Sepehrband Awarded NSF Grant
Curious, inquisitive, dogged, persistent … all fitting words to describe Panthea Sepehrband, mechanical engineering assistant professor. She’s also crazy intelligent, funny, supportive, and generous—but we’ll save those for another time. Recently, Sepehrband was awarded $328,975 in NSF Grant Opportunities for Academic Liaison with Industry (GOALI) funding to investigate how ultrasonic bonding occurs at the atomic level. But getting that funding was anything but easy.
The award is a testament to Sepehrband’s persistence.
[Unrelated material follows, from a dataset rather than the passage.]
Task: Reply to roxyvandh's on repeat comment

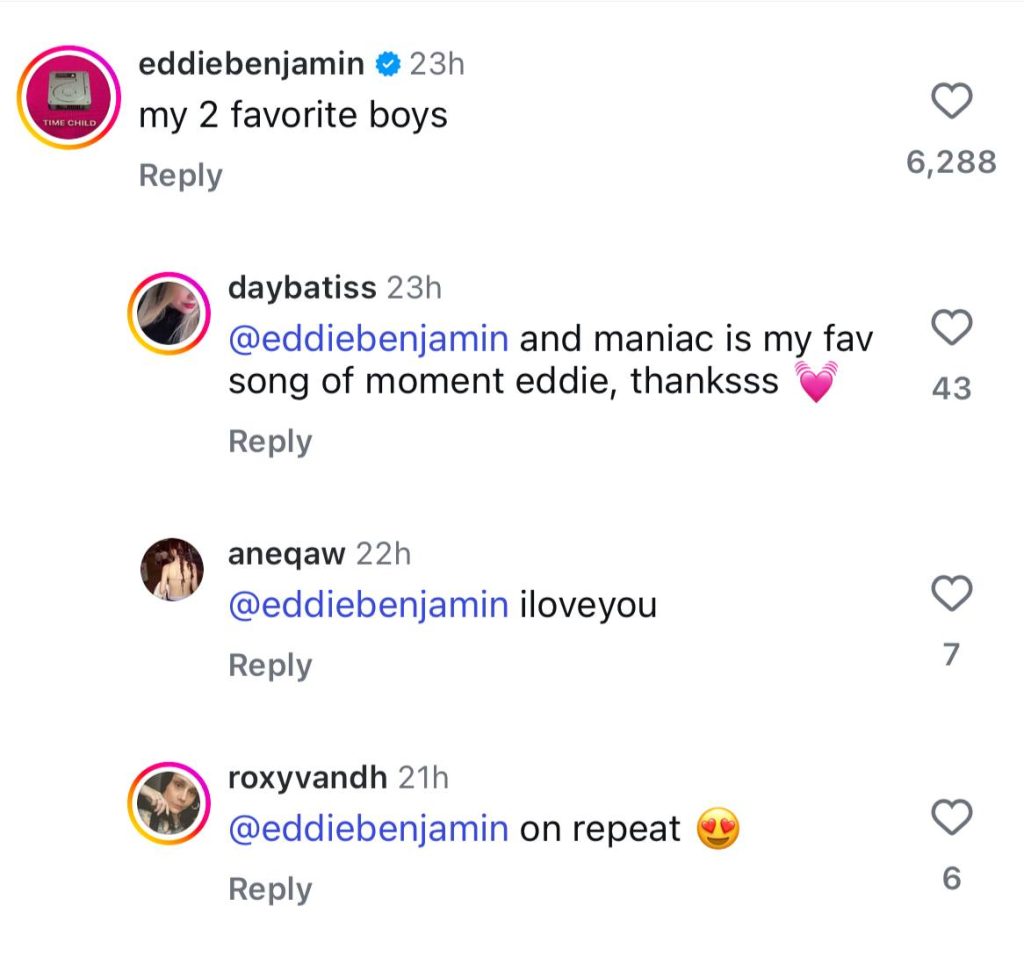Action: point(270,890)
When she came to SCU from Canada in 2012, she was just starting her research in wire bonding—the technique used to interconnect integrated circuits and their packaging during semiconductor fabrication. “Ultrasonic vibration is essential for various solid-state bonding techniques used in the consumer electronics, defense, automotive, and aerospace industries,” she explained. “We know this process works, but we don’t know why or how; I wanted to find out.”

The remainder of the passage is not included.